──────── EXCERPTED TEXT
When Town got back into the Football League in 2016, I had a lot of thoughts. Most of these were "wahey, we're back in the Football League!" Some of them were "it's a shame we couldn't keep hold of those players". And others were "well, at least the young players will get a chance now".

Between 2010 and 2016 it was especially difficult for the club to give a chance to its young players. Grimsby Town supporters mostly thought it was wrong for the club to be non-League, and every season we spent there meant the club was failing or even dying. Give a run of games to an 18-year-old centre-half and a couple of errors could mean the difference between promotion and stagnation.

Conversely, I thought, the pressure would be off for a couple of years once we made it back up. We could actually try giving a first-team spot to a few of these promising starlets we hear so much about, and if it didn't work out there'd be no serious consequences. We'd have a bit of time and space to develop these players properly and really focus on becoming a sort of new Crewe Alexandra.

So where are we actually up to with Town and youth development? Your original/regular Diary finds the messages a bit mixed and I don't really know what to think.

Since returning to the Football League we have seen several new appointments to the youth coaching set-up at Blundell Park, with job titles that include such progressive if not futuristic terms as "development phase". Neil Woods spoke convincingly of the far-reaching long-term vision for youth development which he shared with Marcus Bignot, who was sacked less than half a year after his appointment. Bignot was replaced by a manager whose commitment to developing young players during his previous spell in charge amounted to precisely zero. Out-of-contract youth team graduate Max Wright was given "a chance to prove himself" in pre-season, which turned out to mean playing one absolute blinder despite being out of position at left-back and then being dropped for the rest of the summer.

I note that Town's youth team have just lost 2-1 against York City in this season's third round of matches in the EFL Youth Alliance North East. I note this from the website of York City, because there doesn't seem to be anything about it at all on Town's newly superb new official website mark VI.

Earlier iterations of the SNOS used to update youth team results once every few weeks, seemingly whenever the web editor remembered, but the current version doesn't even seem to have a fixture list for them,* let alone results. The site also features less information than it used to about the players themselves. Its profiles for these young hopefuls no longer even include a little mugshot and a date of birth.
────────────────
> _REQUIRED ACTIONS_:
1. Answer these questions from the Grimsby Town piece:
(a) In what year did Town get back into the Football League?
(b) Which club beat Town's youth team, and by what score?
(c) What do the official website's profiles of the young players no longer include?
2. Extend the Grimsby Town piece from its last sentence, keeping its voice.
The lines after the Grimsby Town piece are separate material.
──────── DATA LINES
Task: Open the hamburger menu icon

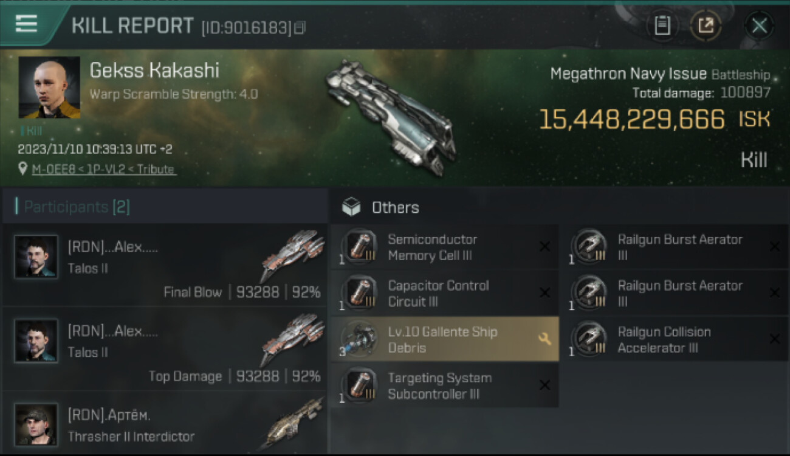Action: point(26,25)
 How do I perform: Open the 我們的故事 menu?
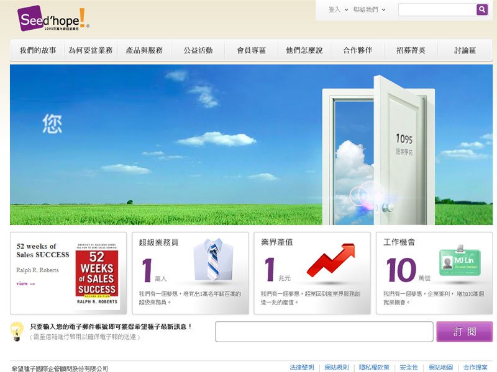(37, 50)
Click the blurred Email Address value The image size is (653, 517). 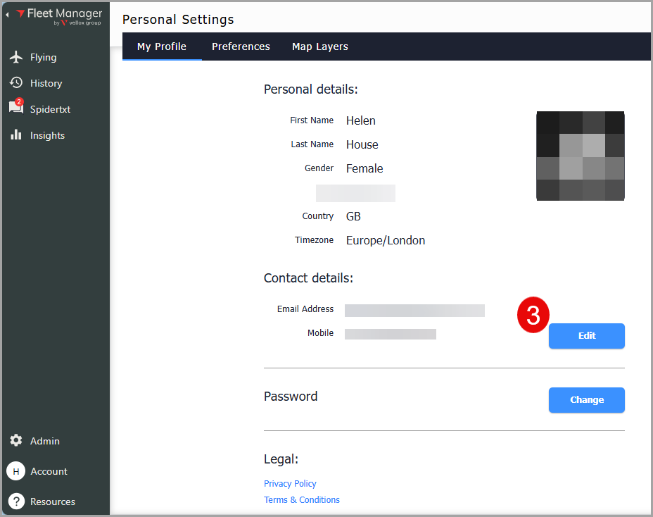(x=414, y=310)
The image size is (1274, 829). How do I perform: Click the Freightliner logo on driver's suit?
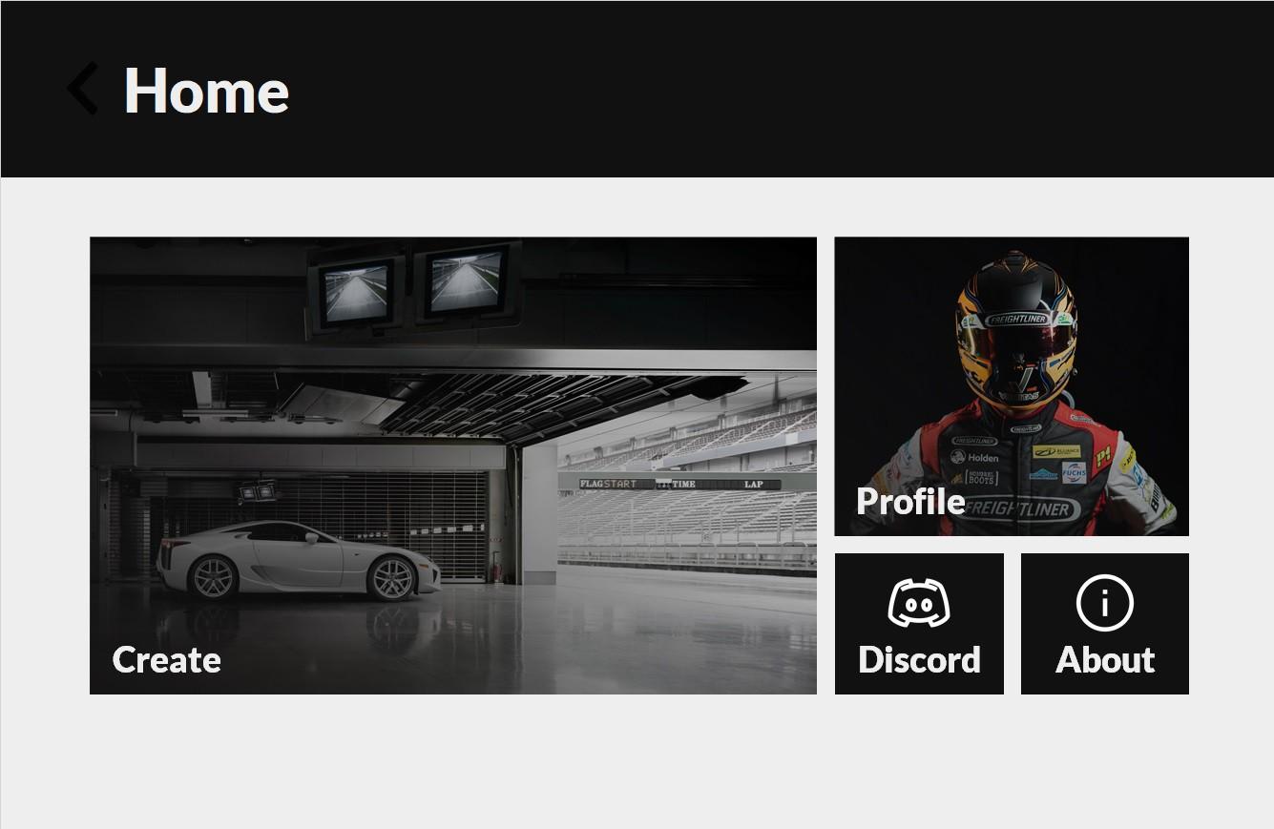(x=1020, y=509)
────────────────
> _THE REPLIES_:
1.
(a) 2016
(b) York City, 2-1
(c) A little mugshot and a date of birth

2.
Screengrab of Emil Powles' profile from the SNOS

Would it be too harsh to observe that this degree of neglect effectively borders on contempt? Perhaps. But if you don't know what to think about where Town are with youth development, it's hard not to conclude that the club sees little point featuring the youth team on the website because it's pretty much given up on them IRL. Instead of pictures of real players, we have placeholders. And from the outside at least, it looks like that's all that these young lads are to the club: placeholders. Put there to make it look like someone's working on something, until they're taken down and replaced with something else.

It wouldn't be right to suggest that this problem begins and ends at Blundell Park. If you want to know how those lads got on in their first two games, well, you'd be in for a bit of a journey. I went to the Football League's website, clicked on the menu, and came up against this.

Screengrab of massive menu from Football League website

Right at the bottom there – can you see it? – there's a link to 'Youth Development'. Click on that and you get a few words about the academy system and EPPP, with a link to a charter for players and parents. There's still no sign of how to find the results of youth matches.

So I went to Google and searched for "EFL Youth Alliance North East". This brings up a load of hits from the official websites of Lincoln City, Notts County and other clubs – nothing suggesting a site or page devoted to the competition itself. So then I tried just "EFL Youth Alliance". This brings up a page buried deep on the Football League's website where, finally, you can access results and fixtures for the youth teams – by downloading them as PDFs. I know. (It turns out that Town won 3-0 at Doncaster on 5 August, then lost 3-2 at home to Mansfield a week later.)

But what could possibly be important enough to push this information so far down into the Football League's website that you need tweezers to extract it from Shaun Harvey's arse? Oh.

Screengrab of Shaun Harvey dicking about in fucking Thailand for fuck's sake

This, of course, reminds us that the Football League is very keen on helping with the development of young players – just not its own.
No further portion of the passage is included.